It would be nice to change the title to something coherent and useful, like, "Search queries containing only numbers," or something of that sort. As such, there's not a lot of incentive to click on "600613". (Yeah, I did it, mostly just to make this post coherent.)
In response to the trivia question: I'm assuming that it's impossible to find some N wit fewer than 10 digits. In all of my attempts I've received results relating to phone number reverse-lookup sites.
There also seems to be this website which exists just to generate a page full of numbers with any given prefix (defined in the URL):
http://www.qzonecom.com/mobile/maanshan_511556.html
Why?!
A new type of business: find a number that's not yet in google/bing/etc. - embded it in your text, and then track who's copied you verbatim - some kind of tracking I guess..
10,041,295,923 now returns exactly one result - the author's page, just as he theorized.
I wonder if it'll return two results soon.
website is under a heavy load, here is the cached version:
http://webcache.googleusercontent.com/search?q=cache:MvuGGDF...
The about "number" results should give an idea but it might not be accurate, tells google. https://www.youtube.com/watch?v=2ix3mHeL7hg
Anyway you only get the first 1000 results of your googling.

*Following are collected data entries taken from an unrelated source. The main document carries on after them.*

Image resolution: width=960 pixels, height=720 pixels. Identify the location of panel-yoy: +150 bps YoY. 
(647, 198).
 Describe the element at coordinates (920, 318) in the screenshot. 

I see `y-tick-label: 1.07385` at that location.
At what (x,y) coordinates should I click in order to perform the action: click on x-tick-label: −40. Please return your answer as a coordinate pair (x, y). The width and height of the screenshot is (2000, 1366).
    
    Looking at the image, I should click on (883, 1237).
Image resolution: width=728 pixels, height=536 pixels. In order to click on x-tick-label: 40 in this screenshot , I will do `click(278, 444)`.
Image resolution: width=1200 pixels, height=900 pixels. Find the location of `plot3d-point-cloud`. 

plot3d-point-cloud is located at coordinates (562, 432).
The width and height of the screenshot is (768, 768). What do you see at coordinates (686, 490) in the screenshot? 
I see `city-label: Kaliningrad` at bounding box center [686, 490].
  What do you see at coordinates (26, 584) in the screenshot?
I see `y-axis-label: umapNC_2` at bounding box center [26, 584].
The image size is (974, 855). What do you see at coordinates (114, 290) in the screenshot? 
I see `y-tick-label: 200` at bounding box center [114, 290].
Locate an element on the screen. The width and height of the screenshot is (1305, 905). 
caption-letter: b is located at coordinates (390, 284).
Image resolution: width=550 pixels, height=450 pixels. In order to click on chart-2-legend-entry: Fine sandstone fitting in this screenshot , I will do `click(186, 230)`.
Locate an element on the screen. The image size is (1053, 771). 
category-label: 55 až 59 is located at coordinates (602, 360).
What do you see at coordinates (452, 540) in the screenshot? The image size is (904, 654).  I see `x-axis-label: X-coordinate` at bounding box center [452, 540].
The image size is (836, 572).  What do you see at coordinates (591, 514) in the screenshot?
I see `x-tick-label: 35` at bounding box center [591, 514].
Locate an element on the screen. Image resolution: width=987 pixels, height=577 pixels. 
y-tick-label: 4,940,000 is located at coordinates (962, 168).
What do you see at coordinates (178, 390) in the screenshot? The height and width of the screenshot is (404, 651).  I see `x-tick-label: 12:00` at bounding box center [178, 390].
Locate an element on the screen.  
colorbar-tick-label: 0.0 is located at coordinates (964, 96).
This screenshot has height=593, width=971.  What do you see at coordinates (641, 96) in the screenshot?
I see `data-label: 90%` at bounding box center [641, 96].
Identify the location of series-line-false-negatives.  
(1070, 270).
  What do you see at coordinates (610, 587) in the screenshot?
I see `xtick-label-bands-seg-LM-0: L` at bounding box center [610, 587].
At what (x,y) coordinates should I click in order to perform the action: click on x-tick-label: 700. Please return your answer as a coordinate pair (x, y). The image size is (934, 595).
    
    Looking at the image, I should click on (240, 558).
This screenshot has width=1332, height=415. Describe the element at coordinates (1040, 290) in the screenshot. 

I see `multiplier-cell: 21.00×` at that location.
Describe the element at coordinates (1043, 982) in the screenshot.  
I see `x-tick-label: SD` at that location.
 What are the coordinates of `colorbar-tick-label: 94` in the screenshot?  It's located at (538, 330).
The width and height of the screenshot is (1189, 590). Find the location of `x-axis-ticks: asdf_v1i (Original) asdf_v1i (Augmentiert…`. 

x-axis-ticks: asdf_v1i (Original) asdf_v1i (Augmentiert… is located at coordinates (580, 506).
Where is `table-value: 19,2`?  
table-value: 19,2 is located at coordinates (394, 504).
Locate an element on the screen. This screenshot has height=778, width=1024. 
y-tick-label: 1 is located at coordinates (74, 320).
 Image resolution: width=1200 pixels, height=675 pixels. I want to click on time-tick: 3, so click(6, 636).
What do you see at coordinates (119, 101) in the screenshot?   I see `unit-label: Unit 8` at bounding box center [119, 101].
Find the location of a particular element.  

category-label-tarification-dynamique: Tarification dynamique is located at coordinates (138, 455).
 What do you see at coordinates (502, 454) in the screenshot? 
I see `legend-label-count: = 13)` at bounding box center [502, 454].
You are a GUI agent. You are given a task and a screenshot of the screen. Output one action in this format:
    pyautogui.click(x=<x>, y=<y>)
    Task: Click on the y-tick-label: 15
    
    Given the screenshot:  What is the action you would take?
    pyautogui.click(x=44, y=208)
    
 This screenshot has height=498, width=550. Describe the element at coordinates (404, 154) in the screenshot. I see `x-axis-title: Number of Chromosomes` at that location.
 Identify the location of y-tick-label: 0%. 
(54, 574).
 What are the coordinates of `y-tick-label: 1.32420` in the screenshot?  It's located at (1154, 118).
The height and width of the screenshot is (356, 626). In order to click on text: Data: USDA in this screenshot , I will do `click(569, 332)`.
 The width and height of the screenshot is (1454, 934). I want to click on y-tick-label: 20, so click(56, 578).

I think it's a matter of scale. The scale of the human race gives us a range of number that are humanly comprehensible. Their distribution diminishes as they make less and less sense to our scale.
That is pretty much the kind of posts I come to HN for. Thanks for the read :)
> Most numbers of this magnitude garner a few thousand hits on Google, but 25898913 gets 29,500,000.
If you actually click through the results, on pages 1-34 you get "Page 34 of about 24,900,000 results (0.34 seconds) ", but on page 35 you discover that there are only actually 341 results.